Alternatively, we could keep the render_macro(req, name, content) form and make use of an utility function, e.g.

    def render_macro(req, name, content):
        args, kwd = parse_args(content)

Last comment on this: this ideally should also take care of quote/double quotes, like in:

[[Image(coolpic.PNG, title="Ain't that nice, dude?")]]

I'm setting the prio/milestone for this, as it would really help me to rework a bit the Image macro…

comment:2 by Alec Thomas, 19 years ago

I think having a utility function is preferable, so old-style macros can use it. The linked parseargs module does indeed handle quoted strings, though naively at the moment. eg.

3> from tractags.parseargs import parseargs
4> parseargs('''a="alec thomas", b=10''')
<4 ([], {'a': 'alec thomas', 'b': '10'})
5> parseargs('''a="ain't it nice", b=10''')
<5 ([], {'a': "ain't it nice", 'b': '10'})

By naively I mean it doesn't handle escaped (\) characters. I can update it to do so.

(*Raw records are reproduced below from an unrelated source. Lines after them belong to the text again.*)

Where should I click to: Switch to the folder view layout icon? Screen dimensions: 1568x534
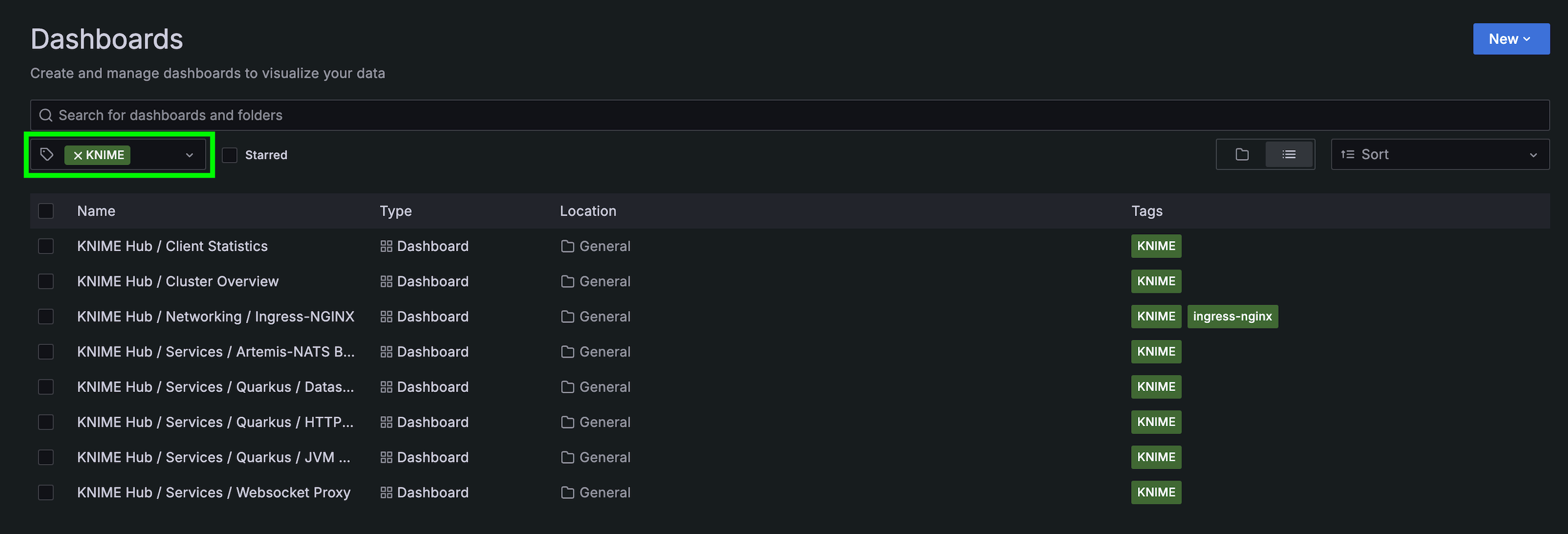tap(1241, 154)
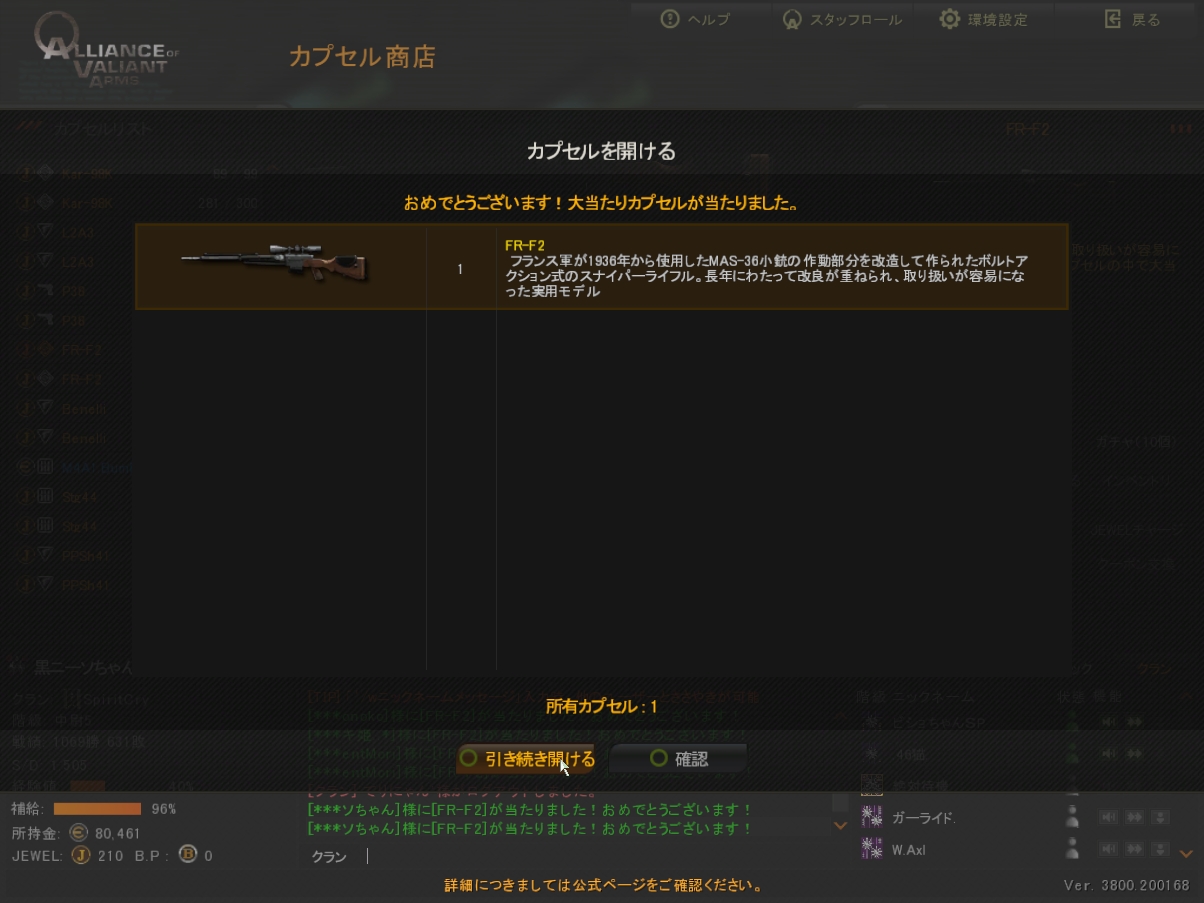This screenshot has width=1204, height=903.
Task: Toggle the double-arrow icon on ガーライド row
Action: pos(1135,817)
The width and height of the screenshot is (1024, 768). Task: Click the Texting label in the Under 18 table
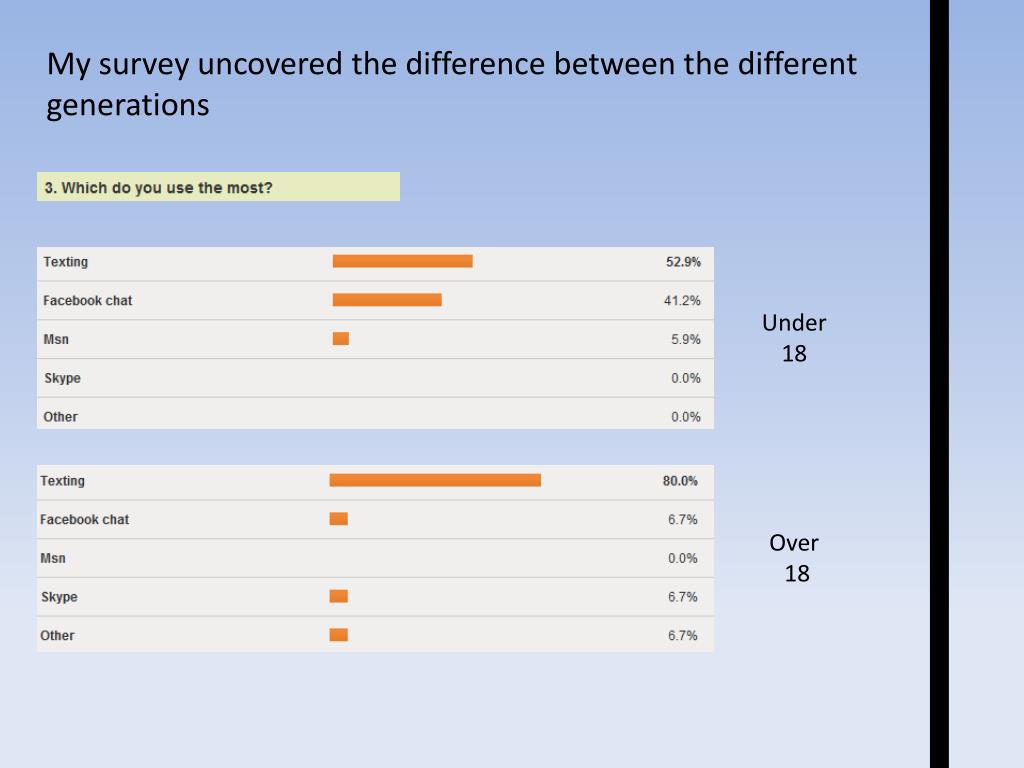tap(65, 262)
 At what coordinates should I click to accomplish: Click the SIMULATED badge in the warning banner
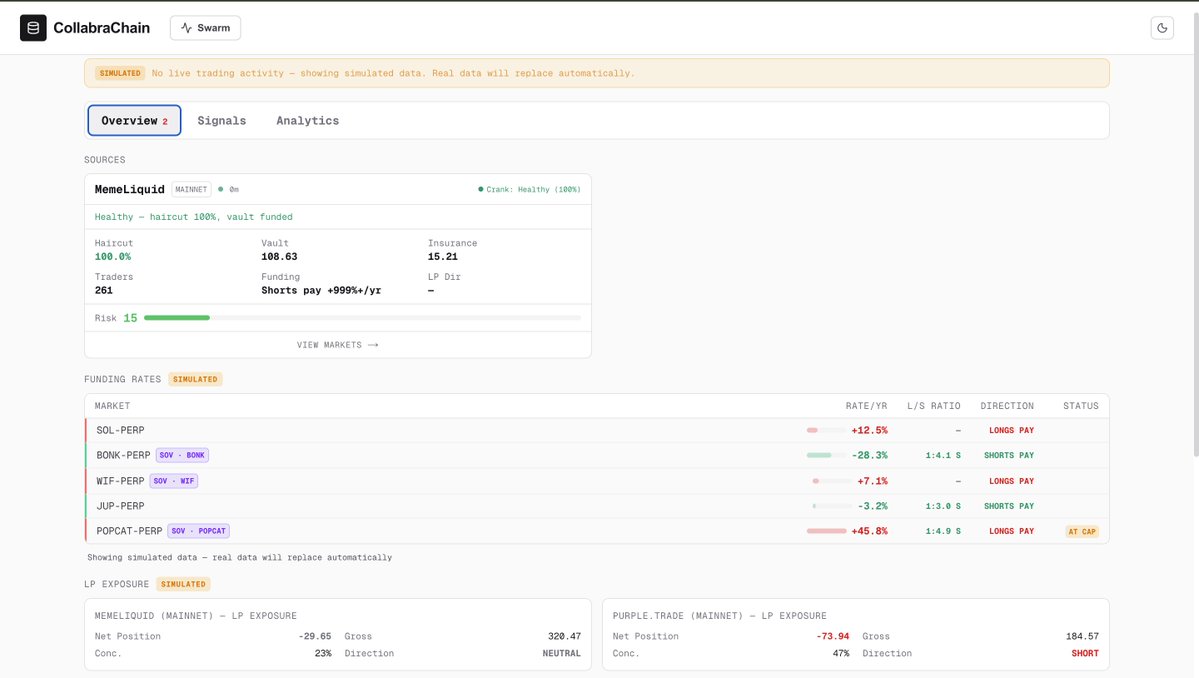[120, 72]
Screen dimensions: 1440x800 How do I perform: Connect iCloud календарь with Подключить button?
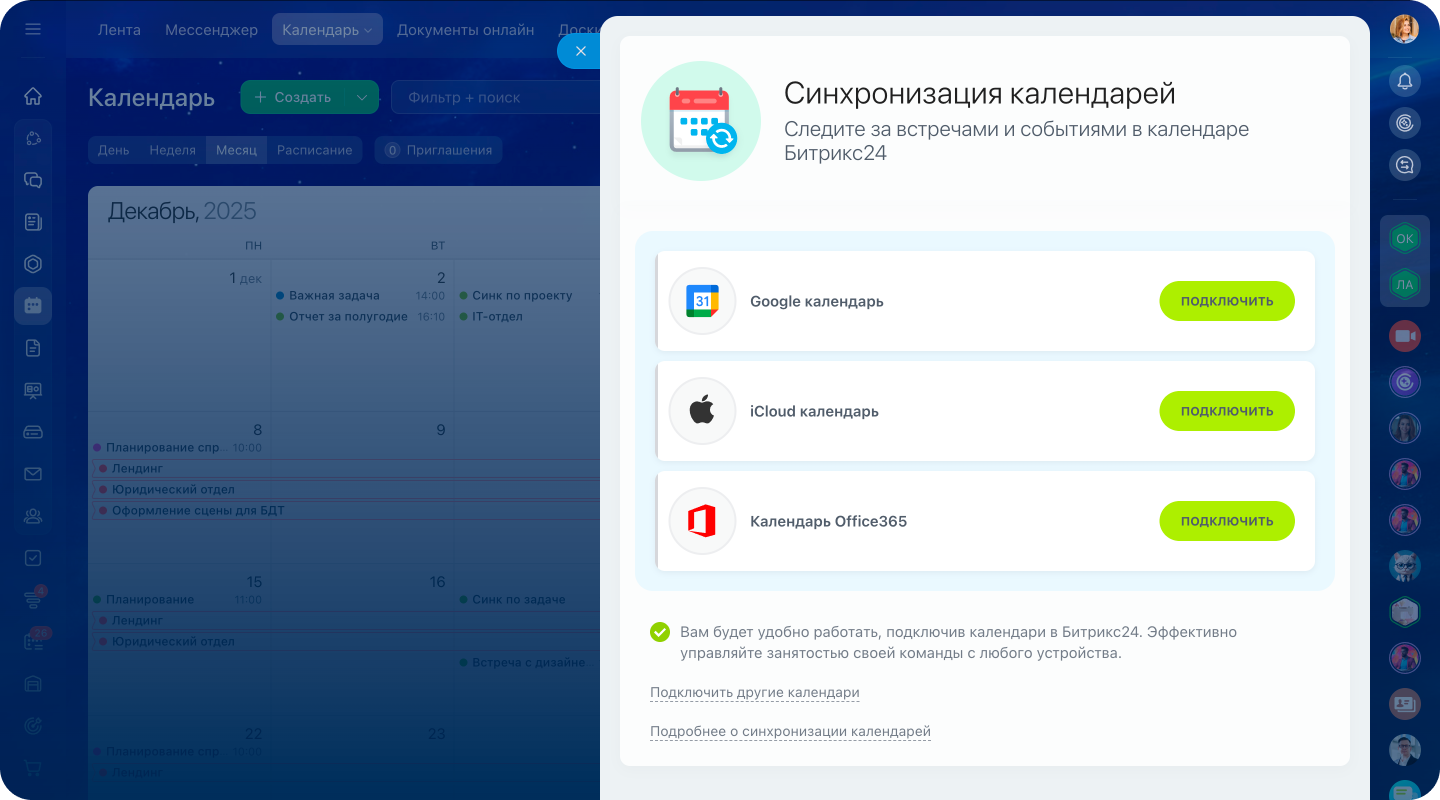point(1226,411)
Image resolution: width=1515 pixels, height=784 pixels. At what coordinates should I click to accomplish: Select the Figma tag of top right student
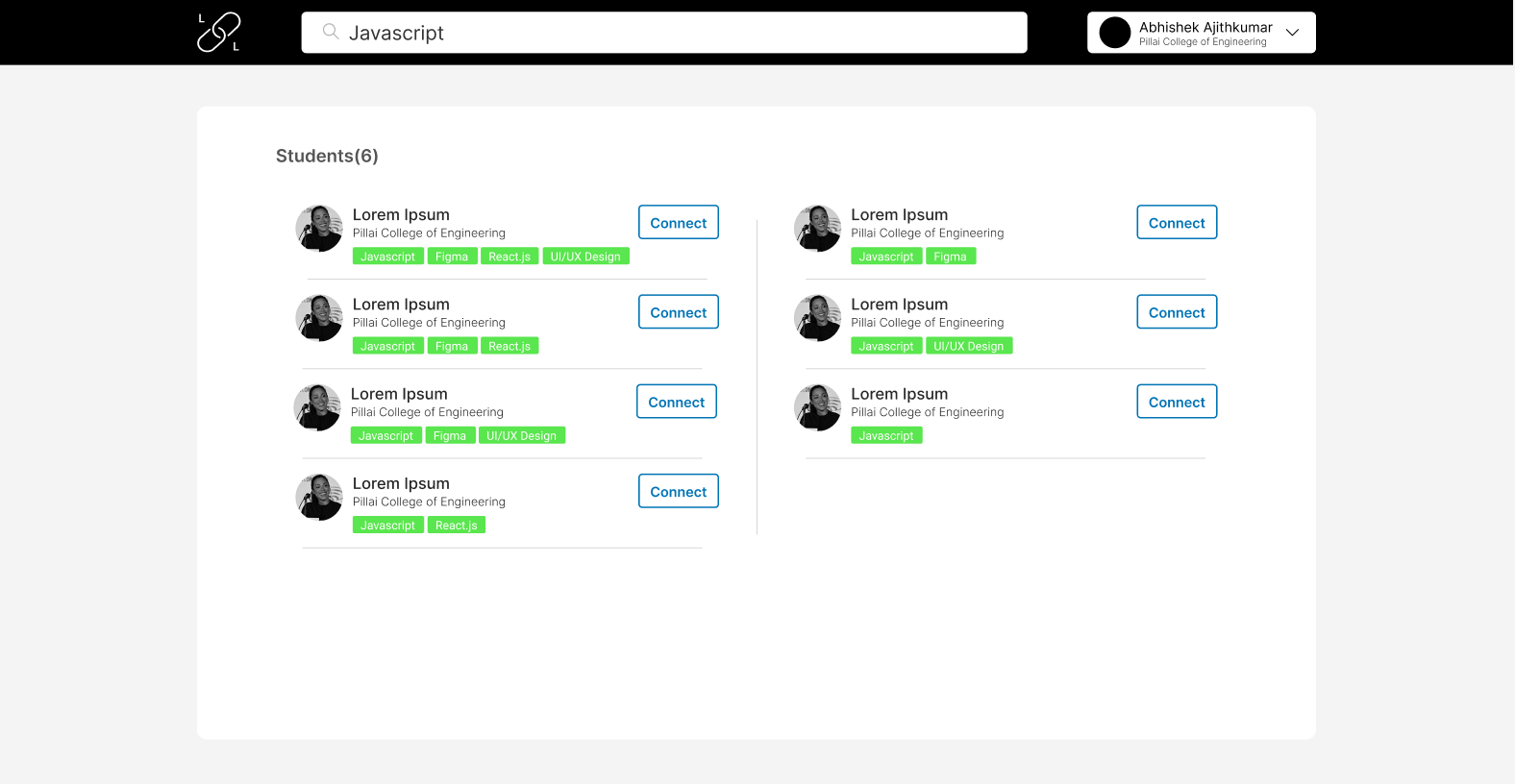[x=951, y=257]
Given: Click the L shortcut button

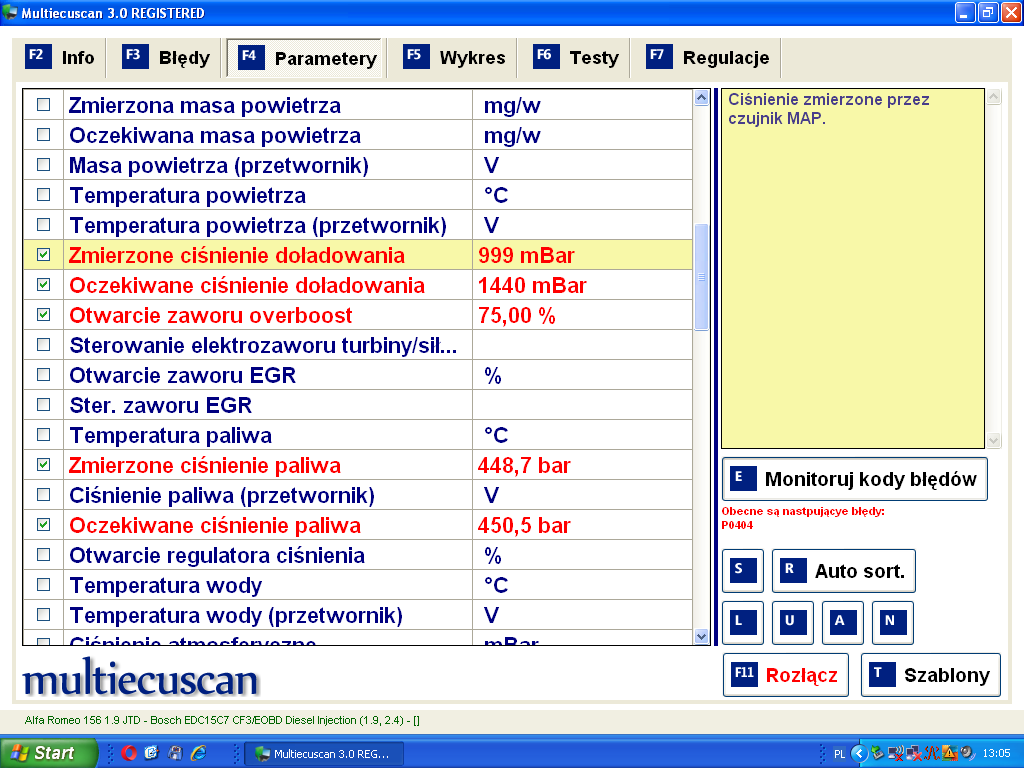Looking at the screenshot, I should click(x=742, y=622).
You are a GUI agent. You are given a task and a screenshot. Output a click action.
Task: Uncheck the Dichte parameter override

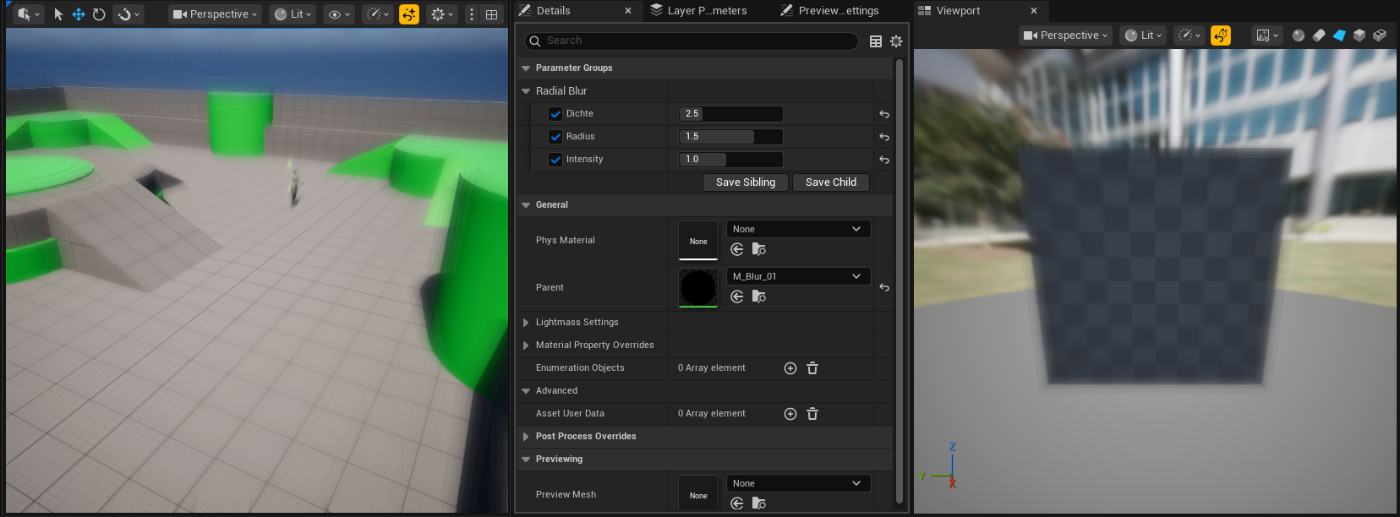click(x=555, y=114)
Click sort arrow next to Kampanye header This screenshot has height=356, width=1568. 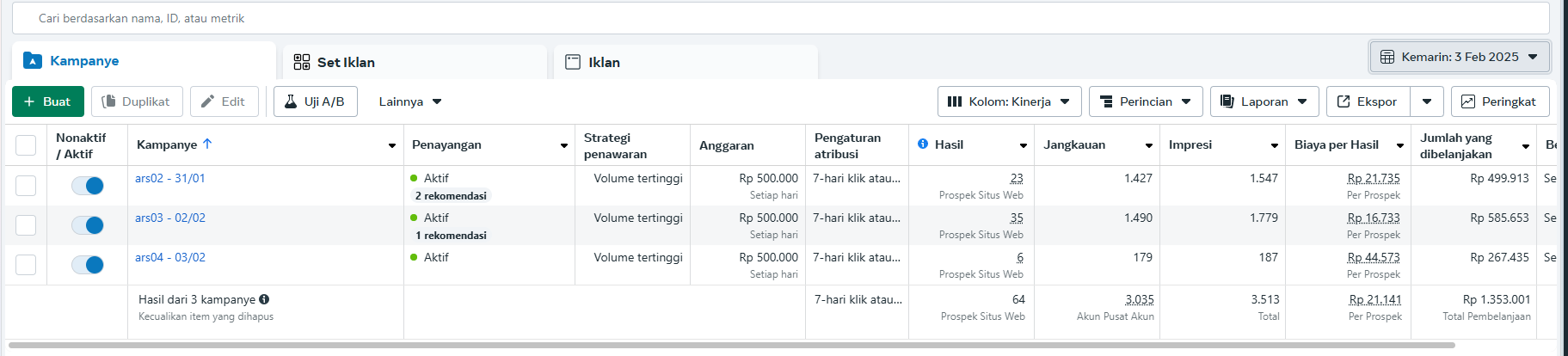(x=207, y=144)
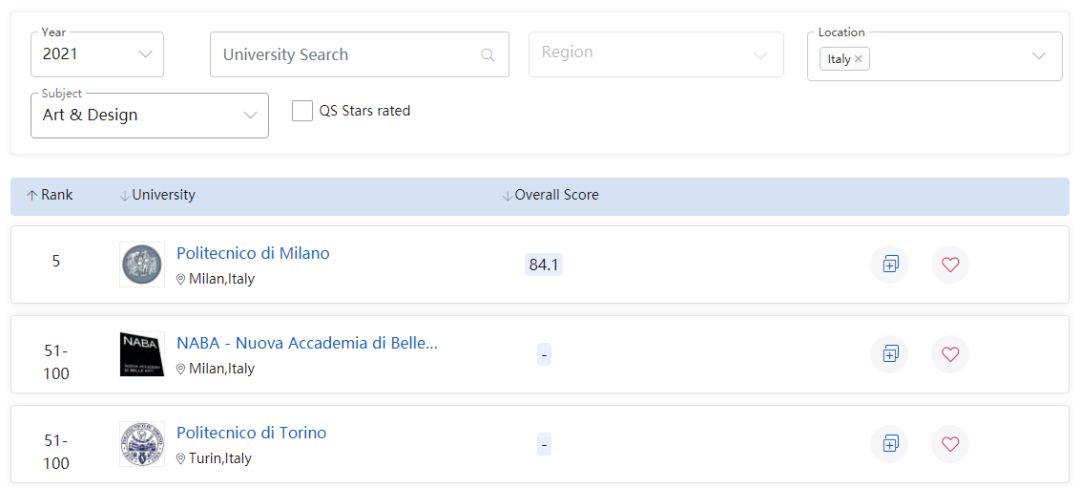Remove Italy tag from Location filter

[x=858, y=59]
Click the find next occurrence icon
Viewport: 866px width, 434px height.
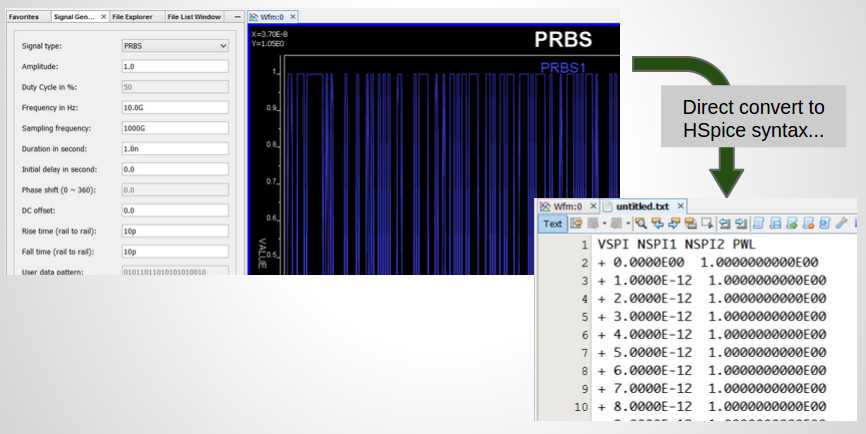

comment:3 by Alec Thomas, 19 years ago

Another function that I thought would be useful in a number of places is the getbool() method from config. In fact, I have factored this out in workflow as trac.util.deserialize_bool().

comment:4 by Christian Boos, 19 years ago

Yes, but why not simpler names :to_bool and to_list?

comment:5 by Alec Thomas, 19 years ago

Sure, I'm not fussed :)

I only chose deserialize primarily because there was no chance of ambiguity.

comment:6 by Alec Thomas, 19 years ago

I renamed them in the latest workflow commit. It is much more convenient, can't deny it.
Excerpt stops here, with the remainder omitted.